I’m a third-generation Kenyan East African of Indian descent. I read as “Asian” phenotypically, but I am “African” by birth, geography, and worldview. My book, Migritude, carries a timeline that traces migrations between Asia and Africa back to 800 CE. If we use the term “African” to signify “black,” we must logically exclude many light-skinned communities of North Africa, as well as millions of coastal peoples of East and Southern Africa. If we measure “African” by darkness of skin, it would be logical to include millions of inhabitants of the Indian subcontinent, whose skin is often darker than that of many Kenyans.

Gender and sexuality are fluid, multiple, and performative; so too is race and culture.
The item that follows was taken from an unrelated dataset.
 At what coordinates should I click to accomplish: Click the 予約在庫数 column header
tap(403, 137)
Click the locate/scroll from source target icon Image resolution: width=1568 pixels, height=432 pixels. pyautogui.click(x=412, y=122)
I invite my audiences and readers to replace the reductionist question of what boxes people fit into with the far more empowering question of how we “do” identity. And similarly, how do we “do” gender, sexuality, struggle, class? What informs our performances of the daily roles we play in all our movements for justice? What do we have to learn from observing our performances? How do we continue to enlarge and challenge ourselves, and to make the spaces we inhabit larger for all voices?

As a political thinker, I place myself and my work in the lineage of centuries of progressive struggle that bequeathed us the invaluable awareness of ourselves as firstly human beings, in radical solidarity with all humans on the planet who share a vision of peace, justice, and equality.
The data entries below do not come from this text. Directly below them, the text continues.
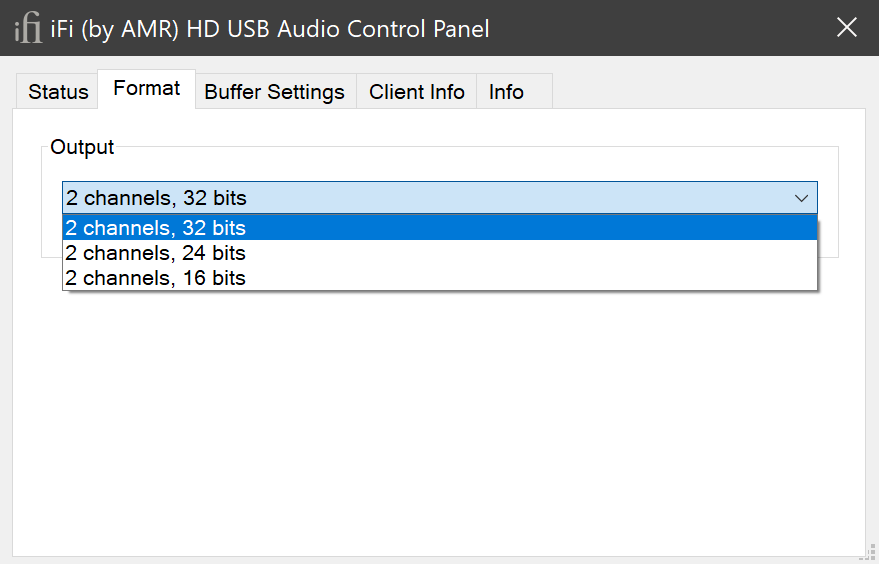Click the selected text in the Output field
Viewport: 879px width, 564px height.
(156, 198)
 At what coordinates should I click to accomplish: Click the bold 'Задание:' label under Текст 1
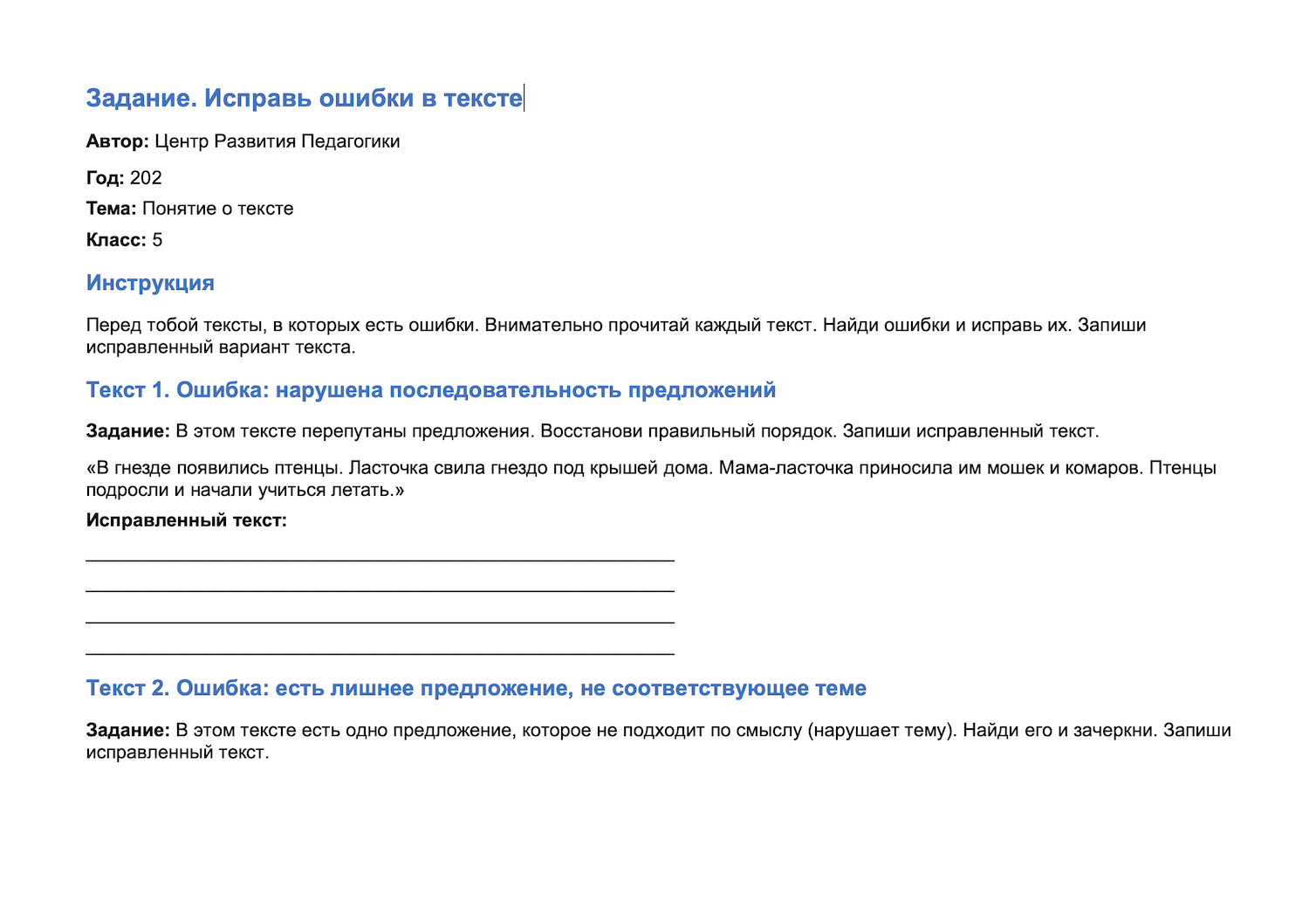click(x=127, y=431)
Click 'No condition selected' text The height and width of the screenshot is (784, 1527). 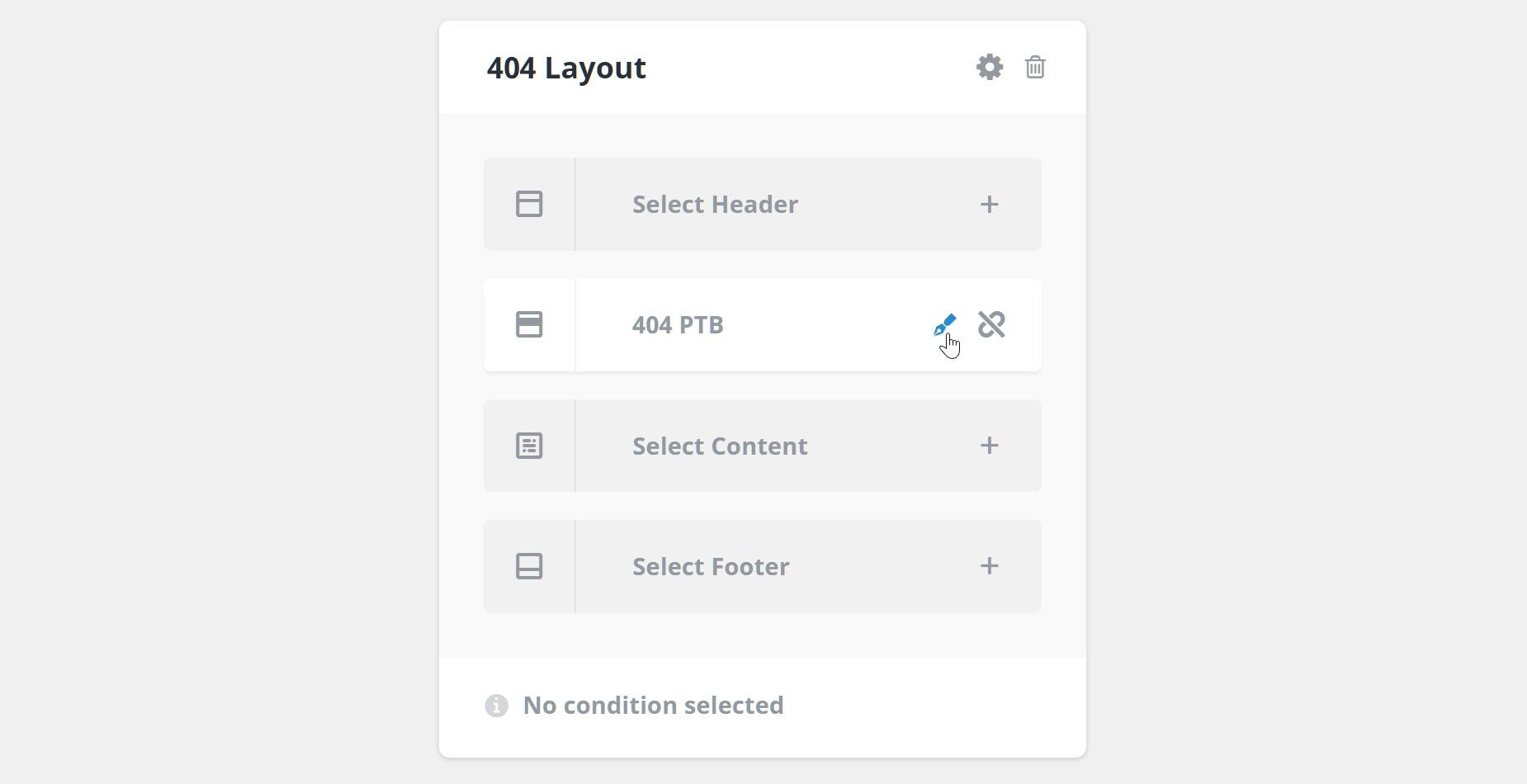654,706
SRT: How was the International Criminal Court (ICC) project birthed? What do you hope it achieves for Kenyans? What do you hope it achieves for those of us in the United States who read it?

SP: The ICC Witness Project is an ongoing collaboration between Kenyan poets to imagine and amplify the voices of some of the missing witnesses for the ICC Kenya trials. Most of the witnesses have been silenced by threats, assassination, or bribery. The poems are unattributed for a number of reasons, discussed at length here.
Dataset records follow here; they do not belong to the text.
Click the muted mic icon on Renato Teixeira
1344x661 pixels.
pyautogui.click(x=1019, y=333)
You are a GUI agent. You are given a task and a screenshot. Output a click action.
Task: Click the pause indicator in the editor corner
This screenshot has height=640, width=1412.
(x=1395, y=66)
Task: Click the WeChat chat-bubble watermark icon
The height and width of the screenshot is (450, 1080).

I have been told that this is our secret.
Our secret is shameful and should not be shared.
Shared instead is the feeling of being one.
Being one is more important than the truth.
—Witness #85

The project is an act of solidarity with the victims and survivors of Kenya’s post-election violence, an act of resistance against the erasure of our history, a reclaiming of voice for ordinary people against the violence of the state. We hope it moves everyone who reads it to stand first with the victims, to support their quest for justice through the ICC, and to reject the global campaign for impunity by African leaders who consider African people disposable.

SRT: You have had a wide arc of artistry from slam/spoken-word, to one-woman show, to full-length book. How did that arc unfold? Did you always know you wanted to work in a multitude of mediums or did that reveal itself over time? How?

SP: As an artist I move toward the forms that move me. I’ve been a poet from childhood. When I migrated to the United States and discovered slam, it blew me away, so I immersed myself in it. When I began to write pieces that were too long and complex to slam, theater was the natural space to move into. Now I’ve come full circle to writing again, making work—books, poems, political essays—that migrates freely across continents and languages, independent of my physical body.

SRT: How can the work of poets promote global justice and peace? Do you feel like your work has a unique role in that effort? If so, what? 

SP: My job as a poet is to tell the truth. To tell it, as Audre Lorde wrote, with as much beauty and clarity as possible. I want my work to enter listeners through the heart and gut. My job as a poet is to wake myself up and take responsibility for learning the truth. That means doing hard work, looking beyond headline stories, being willing to interrogate data, structure, systems. Then, it’s my job to create the conditions, in my poems, where others can wake up to those truths. It may not feel good. I’m not here to make people feel good. When we open ourselves up to really feeling—both deep happiness and deep pain, as well as genuine, unmanipulated awe at the beauty and violence of life—we emerge larger. More human. More porous, more connected to everything.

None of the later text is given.